Saturday, March 6, 2010
Miscellaneous Musings – Making a Mockery of a Tragedy
March 6, 2010
Movies have found a way to make death romantic. When I say this, I’m not talking about movies about serial killers or the mob, for in those kinds of movies, it is all too often the killer who is made romantic or sympathetic. In fact, when some viewers think about such characters as Hannibal Lector or Michael Corleone, they speak of them as if they were tragic or fascinating figures and completely ignore the carnage and misery they cause others, somewhat reminiscent of the way some people in the 1920s looked at criminal icons such as Al Capone as if they were heroes. In the case of films such as Pulp Fiction, murder and mayhem is made to look rather cool, especially when it is committed by characters as smooth-talking as Vincent Vega and Jules Winnfield.
No, when I say the movies have made death something bordering on wonderful and poetic, I’m referring to movies such as My Life Without Me, a movie in which a woman is told she has two months to live and uses that time to find her replacement, or 1998’s Stepmom, in which Susan Sarandon proclaims that she can die in peace because Julia Roberts is there to take her place as the mother of her two children. I can even throw in Jonathon Demme’s Philadelphia for the odd moment towards the end of the when Tom Hanks looks at his long-time love and tells him, “I’m ready.” A more recent example would be The Bucket List, about two men who decide to do all of the things they have been putting off for years before they die of cancer, and judging from the box office receipts and some of the comments from satisfied moviegoers I’ve heard, people enjoyed seeing Jack Nicholson and Morgan Freeman finally getting to live life to the fullest.
However, if you saw the title of this rant, you know that I do not entirely share these sentiments.
A few years ago, a teacher whose class I was assisting was diagnosed with cancer. She did what I suspect many people in her place would do. She put on a brave face, went about the business of securing substitute teachers for each of her classes, and immediately had an operation. I have no knowledge of her behavior outside of work, but I doubt she went looking for a new mother for her children or a new wife for her husband. How do I know this? Because she looked straight at me one day and told me, “I am not going to die.” And she didn’t. She beat the disease, and she continues instructing and inspiring students to this day.
What got me thinking of this topic was Nick Cassavetes’s recent film My Sister’s Keeper, a film that I both liked and wanted to throw things at. What caused this conflict in emotions was the character of Kate Fitzgerald. Kate is an incredible likeable character, and everyone around her seems to adore her. It’s always these characters that bad things happen to in movies. (In fact, if a character in a movie says that the woman he’s just met loves life more than anyone he’s ever met, that’s a pretty good indication that she’s not only going to die by the end of the film but also going to be OK with it.) Through flashbacks, we see Kate struggling with her illness, worried about how she looks without hair and, in one powerful scene, ingesting a large handful of pills in front of her frightened younger sister.
One particular flashback introduces us to a kind young man named Taylor.

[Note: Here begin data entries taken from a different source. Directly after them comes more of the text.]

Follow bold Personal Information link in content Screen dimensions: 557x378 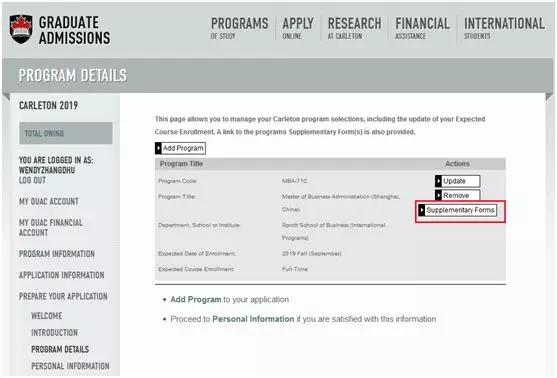tap(253, 319)
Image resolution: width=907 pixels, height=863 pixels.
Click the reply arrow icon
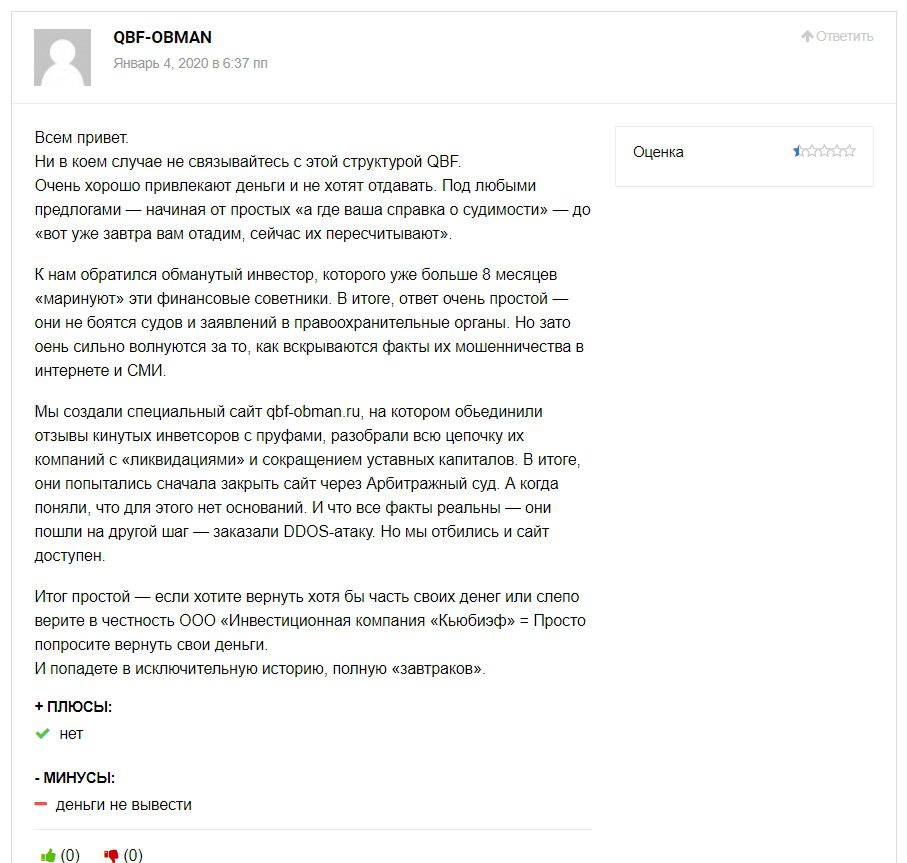(807, 36)
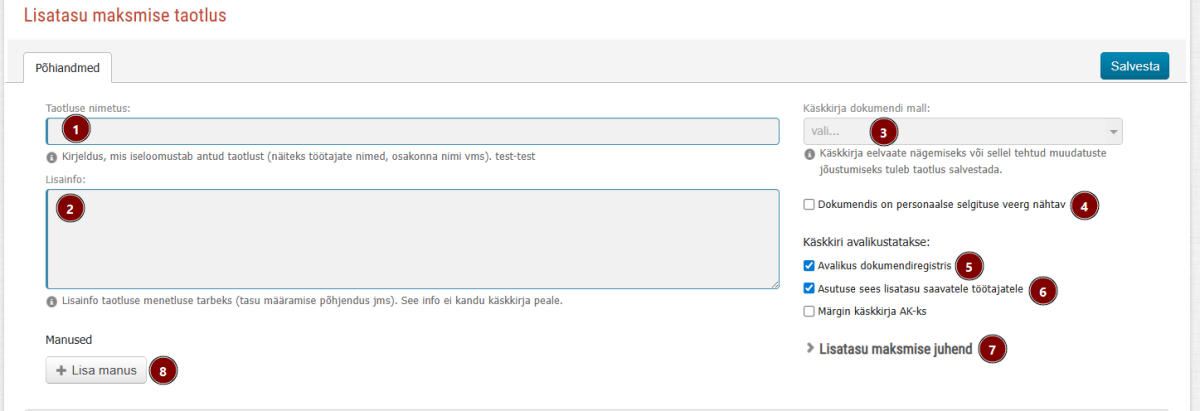The image size is (1200, 411).
Task: Click the Lisa manus button
Action: tap(96, 370)
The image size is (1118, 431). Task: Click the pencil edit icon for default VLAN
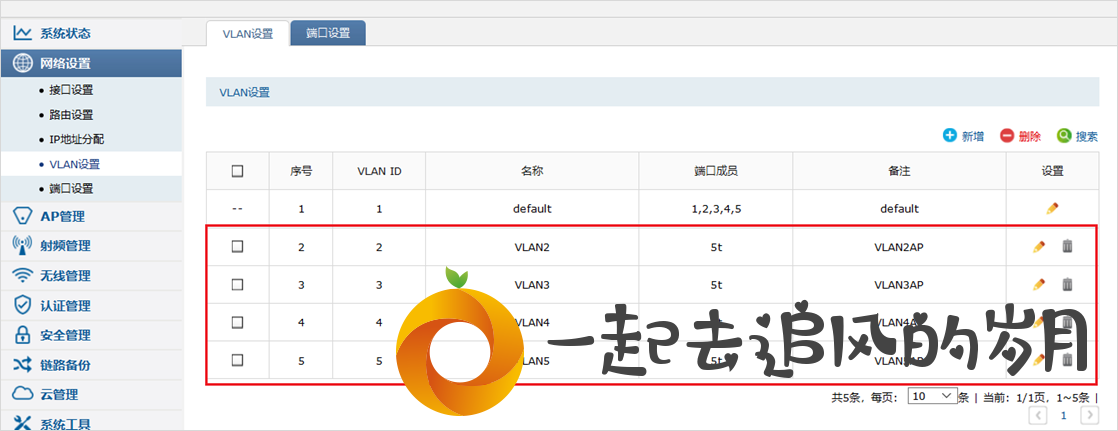pyautogui.click(x=1052, y=208)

He is also going through treatment for cancer, and the two of them soon begin what proves to be a truly amazing and heartfelt romance. In fact, this storyline was my favorite part of the film. However, I felt a small pain in my stomach when Taylor confesses that he doesn’t regret getting cancer, for it brought the two of them together. So let me get this straight – Cancer is good if it allows two people to meet and fall in love? What a completely ludicrous notion. I wanted Kate to correct him, to borrow a line from Lasse Hallstrom’s film, An Unfinished Life and reply, “I wish neither one of us had cancer.” She doesn’t, and the scene quickly fades out, leaving viewers with the impression that what may have sounded romantic in the moment was in fact logical. This allows Taylor’s death to be seen as romantic, for he found his true love before he died. However, he is still a teenager who dies of a terrible disease. Exactly where is the romance in that?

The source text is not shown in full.